3. Solve \(L\mathbf{u}=\mathbf{b}\) by forward substitution.
4. Solve \(U\mathbf{x}=\mathbf{u}\) by backward substitution.

Forward substitution moves from the first row downward. Backward substitution moves from the last row upward.

Rules

• The multiplication order is \(A=LU\), not usually \(A=UL\).
• \(L\) is lower triangular and has ones on the diagonal in the course convention.
• \(U\) is upper triangular.
• First solve \(L\mathbf{u}=\mathbf{b}\), then solve \(U\mathbf{x}=\mathbf{u}\).
• Pivot conditions matter: if a required pivot is zero, row swaps or a modified decomposition may be needed.
• This topic is included for completeness and repeated-solve applications, even though the source labels it not examinable.

Examples

Let

\[ L=\begin{pmatrix} 1&0&0\\ 2&1&0\\ -1&3&1 \end{pmatrix}, \quad U=\begin{pmatrix} 2&1&1\\ 0&3&-1\\ 0&0&4 \end{pmatrix}, \quad \mathbf{b}=\begin{pmatrix}4\\11\\11\end{pmatrix}. \]

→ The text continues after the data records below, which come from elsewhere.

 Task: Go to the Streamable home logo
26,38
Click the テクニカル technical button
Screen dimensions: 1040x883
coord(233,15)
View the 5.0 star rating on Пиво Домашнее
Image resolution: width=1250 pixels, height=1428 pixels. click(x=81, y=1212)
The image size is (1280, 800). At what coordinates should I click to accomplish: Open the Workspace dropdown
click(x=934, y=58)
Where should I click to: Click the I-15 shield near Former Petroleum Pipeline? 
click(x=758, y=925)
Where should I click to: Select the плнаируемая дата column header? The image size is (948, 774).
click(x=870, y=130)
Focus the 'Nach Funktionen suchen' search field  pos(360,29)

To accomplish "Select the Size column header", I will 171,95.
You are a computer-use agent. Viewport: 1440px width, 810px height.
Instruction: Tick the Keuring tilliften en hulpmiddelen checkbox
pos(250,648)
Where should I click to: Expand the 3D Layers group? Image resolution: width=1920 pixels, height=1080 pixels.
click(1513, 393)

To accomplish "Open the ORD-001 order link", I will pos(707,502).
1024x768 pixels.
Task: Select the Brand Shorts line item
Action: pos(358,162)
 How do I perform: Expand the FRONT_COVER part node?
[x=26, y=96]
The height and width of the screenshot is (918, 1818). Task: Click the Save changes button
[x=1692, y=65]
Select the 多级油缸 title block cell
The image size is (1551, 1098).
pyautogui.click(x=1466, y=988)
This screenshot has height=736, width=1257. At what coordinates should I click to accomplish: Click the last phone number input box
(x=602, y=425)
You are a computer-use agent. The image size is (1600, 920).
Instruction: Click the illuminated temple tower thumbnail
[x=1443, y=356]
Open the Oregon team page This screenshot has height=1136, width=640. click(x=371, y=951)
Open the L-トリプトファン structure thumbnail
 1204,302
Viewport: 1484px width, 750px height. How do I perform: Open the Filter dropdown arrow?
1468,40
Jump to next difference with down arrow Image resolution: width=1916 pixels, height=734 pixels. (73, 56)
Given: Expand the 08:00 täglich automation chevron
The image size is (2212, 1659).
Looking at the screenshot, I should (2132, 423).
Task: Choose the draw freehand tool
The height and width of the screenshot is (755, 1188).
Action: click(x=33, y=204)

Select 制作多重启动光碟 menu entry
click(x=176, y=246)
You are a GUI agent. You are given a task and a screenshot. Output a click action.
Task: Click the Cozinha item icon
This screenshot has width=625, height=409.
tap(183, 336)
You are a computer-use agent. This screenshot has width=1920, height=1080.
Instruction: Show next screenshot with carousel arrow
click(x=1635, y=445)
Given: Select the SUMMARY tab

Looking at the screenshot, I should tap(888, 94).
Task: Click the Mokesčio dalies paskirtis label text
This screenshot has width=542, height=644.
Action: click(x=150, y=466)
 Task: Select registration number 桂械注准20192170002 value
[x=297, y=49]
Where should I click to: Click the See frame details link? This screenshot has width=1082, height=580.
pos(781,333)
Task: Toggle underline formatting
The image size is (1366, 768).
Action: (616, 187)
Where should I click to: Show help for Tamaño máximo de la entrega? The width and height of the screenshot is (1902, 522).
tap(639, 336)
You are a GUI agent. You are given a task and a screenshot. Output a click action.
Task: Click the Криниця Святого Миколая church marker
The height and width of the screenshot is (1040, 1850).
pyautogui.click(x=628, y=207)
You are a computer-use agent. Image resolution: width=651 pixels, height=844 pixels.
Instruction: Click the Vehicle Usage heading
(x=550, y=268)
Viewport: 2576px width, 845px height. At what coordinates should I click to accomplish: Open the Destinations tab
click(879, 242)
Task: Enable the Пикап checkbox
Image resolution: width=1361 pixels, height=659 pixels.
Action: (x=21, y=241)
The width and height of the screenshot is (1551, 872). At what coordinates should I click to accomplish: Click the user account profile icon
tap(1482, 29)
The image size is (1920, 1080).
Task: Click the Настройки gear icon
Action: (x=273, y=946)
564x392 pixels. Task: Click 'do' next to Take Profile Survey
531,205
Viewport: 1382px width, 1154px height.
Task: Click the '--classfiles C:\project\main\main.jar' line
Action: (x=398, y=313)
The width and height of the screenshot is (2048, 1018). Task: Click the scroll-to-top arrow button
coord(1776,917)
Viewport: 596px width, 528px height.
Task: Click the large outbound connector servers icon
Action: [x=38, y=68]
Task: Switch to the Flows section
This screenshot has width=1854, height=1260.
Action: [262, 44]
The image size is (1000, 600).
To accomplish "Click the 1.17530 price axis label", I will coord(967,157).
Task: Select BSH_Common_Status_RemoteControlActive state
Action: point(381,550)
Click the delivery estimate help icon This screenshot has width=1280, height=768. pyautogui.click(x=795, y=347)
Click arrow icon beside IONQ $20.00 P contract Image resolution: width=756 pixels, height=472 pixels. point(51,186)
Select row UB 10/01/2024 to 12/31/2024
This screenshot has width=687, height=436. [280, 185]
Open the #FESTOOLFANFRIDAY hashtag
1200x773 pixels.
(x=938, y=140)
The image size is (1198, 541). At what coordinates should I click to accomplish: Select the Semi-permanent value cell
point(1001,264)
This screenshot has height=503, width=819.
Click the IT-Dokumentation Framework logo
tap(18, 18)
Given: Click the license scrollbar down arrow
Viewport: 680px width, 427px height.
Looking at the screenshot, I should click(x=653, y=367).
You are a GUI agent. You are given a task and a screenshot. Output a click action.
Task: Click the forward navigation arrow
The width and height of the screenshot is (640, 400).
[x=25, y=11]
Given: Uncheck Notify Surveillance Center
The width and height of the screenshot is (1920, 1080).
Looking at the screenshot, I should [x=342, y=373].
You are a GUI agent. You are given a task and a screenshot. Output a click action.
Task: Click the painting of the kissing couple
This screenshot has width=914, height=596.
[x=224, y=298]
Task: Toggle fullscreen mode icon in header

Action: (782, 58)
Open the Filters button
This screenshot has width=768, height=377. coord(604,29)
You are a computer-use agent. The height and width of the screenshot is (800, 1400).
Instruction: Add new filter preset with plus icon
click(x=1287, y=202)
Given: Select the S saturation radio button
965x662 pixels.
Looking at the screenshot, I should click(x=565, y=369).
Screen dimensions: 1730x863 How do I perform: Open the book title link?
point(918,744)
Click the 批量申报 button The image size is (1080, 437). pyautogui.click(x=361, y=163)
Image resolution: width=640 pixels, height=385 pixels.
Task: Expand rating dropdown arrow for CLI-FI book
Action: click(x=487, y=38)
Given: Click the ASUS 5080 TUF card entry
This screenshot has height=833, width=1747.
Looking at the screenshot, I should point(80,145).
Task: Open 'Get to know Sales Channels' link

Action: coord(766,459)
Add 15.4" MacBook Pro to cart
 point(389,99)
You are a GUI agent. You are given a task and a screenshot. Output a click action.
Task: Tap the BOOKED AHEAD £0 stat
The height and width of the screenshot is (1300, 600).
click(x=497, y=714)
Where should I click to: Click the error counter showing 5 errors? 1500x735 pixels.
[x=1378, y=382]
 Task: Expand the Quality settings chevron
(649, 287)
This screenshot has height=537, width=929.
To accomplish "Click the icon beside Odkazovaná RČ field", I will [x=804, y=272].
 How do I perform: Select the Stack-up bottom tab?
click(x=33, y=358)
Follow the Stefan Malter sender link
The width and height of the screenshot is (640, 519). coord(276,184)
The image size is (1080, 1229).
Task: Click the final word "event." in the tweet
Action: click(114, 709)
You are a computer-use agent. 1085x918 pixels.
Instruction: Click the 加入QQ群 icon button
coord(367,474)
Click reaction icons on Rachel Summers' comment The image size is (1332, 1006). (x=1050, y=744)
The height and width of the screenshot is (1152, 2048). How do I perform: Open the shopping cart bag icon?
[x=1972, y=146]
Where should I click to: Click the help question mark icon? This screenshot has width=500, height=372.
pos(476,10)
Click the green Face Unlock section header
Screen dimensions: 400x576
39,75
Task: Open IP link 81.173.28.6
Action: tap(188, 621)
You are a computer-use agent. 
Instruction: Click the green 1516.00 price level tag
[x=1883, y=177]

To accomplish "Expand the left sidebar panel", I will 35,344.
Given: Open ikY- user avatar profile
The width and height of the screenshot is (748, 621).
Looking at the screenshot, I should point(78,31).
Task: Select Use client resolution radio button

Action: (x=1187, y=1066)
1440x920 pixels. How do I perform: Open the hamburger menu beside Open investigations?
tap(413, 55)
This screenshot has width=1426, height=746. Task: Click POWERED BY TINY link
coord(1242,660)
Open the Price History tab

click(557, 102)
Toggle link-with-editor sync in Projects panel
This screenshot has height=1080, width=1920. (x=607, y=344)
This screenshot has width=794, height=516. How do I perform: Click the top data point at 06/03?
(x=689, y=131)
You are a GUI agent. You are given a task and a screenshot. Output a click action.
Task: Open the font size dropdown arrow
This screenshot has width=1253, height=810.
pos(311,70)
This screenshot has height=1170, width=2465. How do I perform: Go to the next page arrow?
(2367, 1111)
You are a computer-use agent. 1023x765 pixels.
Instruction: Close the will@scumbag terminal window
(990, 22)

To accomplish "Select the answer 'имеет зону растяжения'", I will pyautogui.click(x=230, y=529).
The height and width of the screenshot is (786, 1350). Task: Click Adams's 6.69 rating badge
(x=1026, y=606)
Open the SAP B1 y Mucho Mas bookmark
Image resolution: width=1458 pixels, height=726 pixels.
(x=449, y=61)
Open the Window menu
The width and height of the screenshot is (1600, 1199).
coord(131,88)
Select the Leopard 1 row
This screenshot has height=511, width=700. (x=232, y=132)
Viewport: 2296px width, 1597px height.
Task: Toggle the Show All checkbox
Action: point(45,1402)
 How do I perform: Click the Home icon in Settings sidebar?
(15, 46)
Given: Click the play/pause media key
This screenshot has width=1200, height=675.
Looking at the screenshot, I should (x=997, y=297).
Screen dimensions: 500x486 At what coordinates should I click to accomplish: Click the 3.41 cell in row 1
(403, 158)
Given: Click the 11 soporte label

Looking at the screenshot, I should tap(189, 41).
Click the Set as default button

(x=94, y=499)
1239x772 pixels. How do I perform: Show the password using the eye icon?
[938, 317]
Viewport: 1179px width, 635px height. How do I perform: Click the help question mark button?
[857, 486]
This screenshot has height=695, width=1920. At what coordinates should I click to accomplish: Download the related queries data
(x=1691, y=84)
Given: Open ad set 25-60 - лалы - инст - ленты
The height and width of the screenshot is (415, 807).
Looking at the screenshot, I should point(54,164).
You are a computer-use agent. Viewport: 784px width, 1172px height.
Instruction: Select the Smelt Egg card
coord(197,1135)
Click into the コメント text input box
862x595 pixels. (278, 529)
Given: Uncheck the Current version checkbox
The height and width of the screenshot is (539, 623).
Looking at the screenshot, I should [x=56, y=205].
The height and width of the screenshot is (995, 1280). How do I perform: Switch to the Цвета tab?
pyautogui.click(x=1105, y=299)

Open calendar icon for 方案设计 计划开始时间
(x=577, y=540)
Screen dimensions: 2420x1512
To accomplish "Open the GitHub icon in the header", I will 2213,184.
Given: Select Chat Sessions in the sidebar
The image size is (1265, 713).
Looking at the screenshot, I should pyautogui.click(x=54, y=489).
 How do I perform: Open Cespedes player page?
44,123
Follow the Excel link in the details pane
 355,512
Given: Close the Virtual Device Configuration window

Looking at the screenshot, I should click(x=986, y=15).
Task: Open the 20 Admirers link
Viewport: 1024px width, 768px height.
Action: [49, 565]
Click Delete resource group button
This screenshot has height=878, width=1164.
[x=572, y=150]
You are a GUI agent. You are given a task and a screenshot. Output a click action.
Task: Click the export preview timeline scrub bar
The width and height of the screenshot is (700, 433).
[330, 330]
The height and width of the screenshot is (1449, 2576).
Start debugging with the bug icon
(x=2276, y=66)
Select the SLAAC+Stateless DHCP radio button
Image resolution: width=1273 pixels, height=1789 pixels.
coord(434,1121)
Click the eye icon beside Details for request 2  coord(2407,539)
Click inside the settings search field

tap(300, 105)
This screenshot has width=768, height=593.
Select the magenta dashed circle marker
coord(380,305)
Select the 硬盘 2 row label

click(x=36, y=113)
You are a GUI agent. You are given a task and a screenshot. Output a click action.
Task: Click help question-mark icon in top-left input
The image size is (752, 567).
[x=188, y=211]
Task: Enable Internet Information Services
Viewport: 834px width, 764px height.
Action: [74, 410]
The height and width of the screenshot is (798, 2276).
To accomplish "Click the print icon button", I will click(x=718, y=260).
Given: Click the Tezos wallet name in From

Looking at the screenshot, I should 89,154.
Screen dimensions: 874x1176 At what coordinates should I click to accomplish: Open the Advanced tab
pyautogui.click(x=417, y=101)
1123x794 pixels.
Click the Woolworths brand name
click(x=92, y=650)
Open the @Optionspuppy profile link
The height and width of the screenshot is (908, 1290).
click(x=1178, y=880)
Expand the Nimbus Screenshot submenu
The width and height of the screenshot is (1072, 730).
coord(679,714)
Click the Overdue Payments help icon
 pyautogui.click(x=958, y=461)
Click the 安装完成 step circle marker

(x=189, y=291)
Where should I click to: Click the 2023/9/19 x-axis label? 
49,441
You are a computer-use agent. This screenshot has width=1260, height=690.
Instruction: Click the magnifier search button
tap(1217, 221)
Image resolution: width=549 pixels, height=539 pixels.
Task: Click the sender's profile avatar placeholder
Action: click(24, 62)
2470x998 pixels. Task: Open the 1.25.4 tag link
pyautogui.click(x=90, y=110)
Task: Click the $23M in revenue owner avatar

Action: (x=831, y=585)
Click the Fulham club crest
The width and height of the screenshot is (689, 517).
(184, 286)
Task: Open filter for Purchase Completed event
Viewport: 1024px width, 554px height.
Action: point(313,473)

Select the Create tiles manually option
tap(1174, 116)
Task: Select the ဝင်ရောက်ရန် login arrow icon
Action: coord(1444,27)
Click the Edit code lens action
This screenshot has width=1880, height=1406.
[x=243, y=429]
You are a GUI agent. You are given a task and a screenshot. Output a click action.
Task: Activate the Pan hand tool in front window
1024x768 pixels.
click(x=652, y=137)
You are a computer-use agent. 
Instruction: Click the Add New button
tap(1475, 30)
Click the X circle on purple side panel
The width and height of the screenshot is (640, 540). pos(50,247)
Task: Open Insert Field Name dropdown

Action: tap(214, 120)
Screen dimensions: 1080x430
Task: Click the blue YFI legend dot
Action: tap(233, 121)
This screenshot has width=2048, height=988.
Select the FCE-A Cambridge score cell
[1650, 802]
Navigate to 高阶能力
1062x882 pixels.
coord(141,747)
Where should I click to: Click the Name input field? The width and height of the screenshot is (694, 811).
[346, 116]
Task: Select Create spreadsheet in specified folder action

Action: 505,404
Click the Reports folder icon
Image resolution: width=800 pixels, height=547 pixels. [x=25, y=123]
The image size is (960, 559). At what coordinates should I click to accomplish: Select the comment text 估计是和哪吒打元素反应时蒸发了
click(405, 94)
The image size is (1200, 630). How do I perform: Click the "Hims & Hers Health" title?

To solve \(A\mathbf{x}=\mathbf{b}\) for \(A=LU\), first solve

\[ L\mathbf{u}=\mathbf{b}. \]

This gives

\[ \begin{aligned} u_1&=4,\\ 2u_1+u_2&=11,\\ -u_1+3u_2+u_3&=11. \end{aligned} \]

Therefore \(u_1=4\), \(u_2=3\), and \(u_3=6\). So

\[ \mathbf{u}=\begin{pmatrix}4\\3\\6\end{pmatrix}. \]

Now solve

\[ U\mathbf{x}=\mathbf{u}. \]

This gives

\[ \begin{aligned} 2x+y+z&=4,\\ 3y-z&=3,\\ 4z&=6. \end{aligned} \]

Backward substitution gives \(z=\frac{3}{2}\), then \(y=\frac{3}{2}\), then \(x=\frac{1}{2}\). Hence

\[ \mathbf{x}=\begin{pmatrix}\frac{1}{2}\\\frac{3}{2}\\\frac{3}{2}\end{pmatrix}. \]

The same \(L\) and \(U\) could now be reused for a different right-hand side \(\mathbf{b}\).

Checks

• Check the multiplication order: the factorisation is \(A=LU\).
• Check triangular direction: \(L\) is lower triangular and \(U\) is upper triangular.
• Check that \(L\) has ones on the diagonal when using the course convention.
• Check that forward substitution is used for \(L\mathbf{u}=\mathbf{b}\) and backward substitution is used for \(U\mathbf{x}=\mathbf{u}\).
• Check pivot conditions before forming or using an LU decomposition; zero pivots may require row swaps or another method.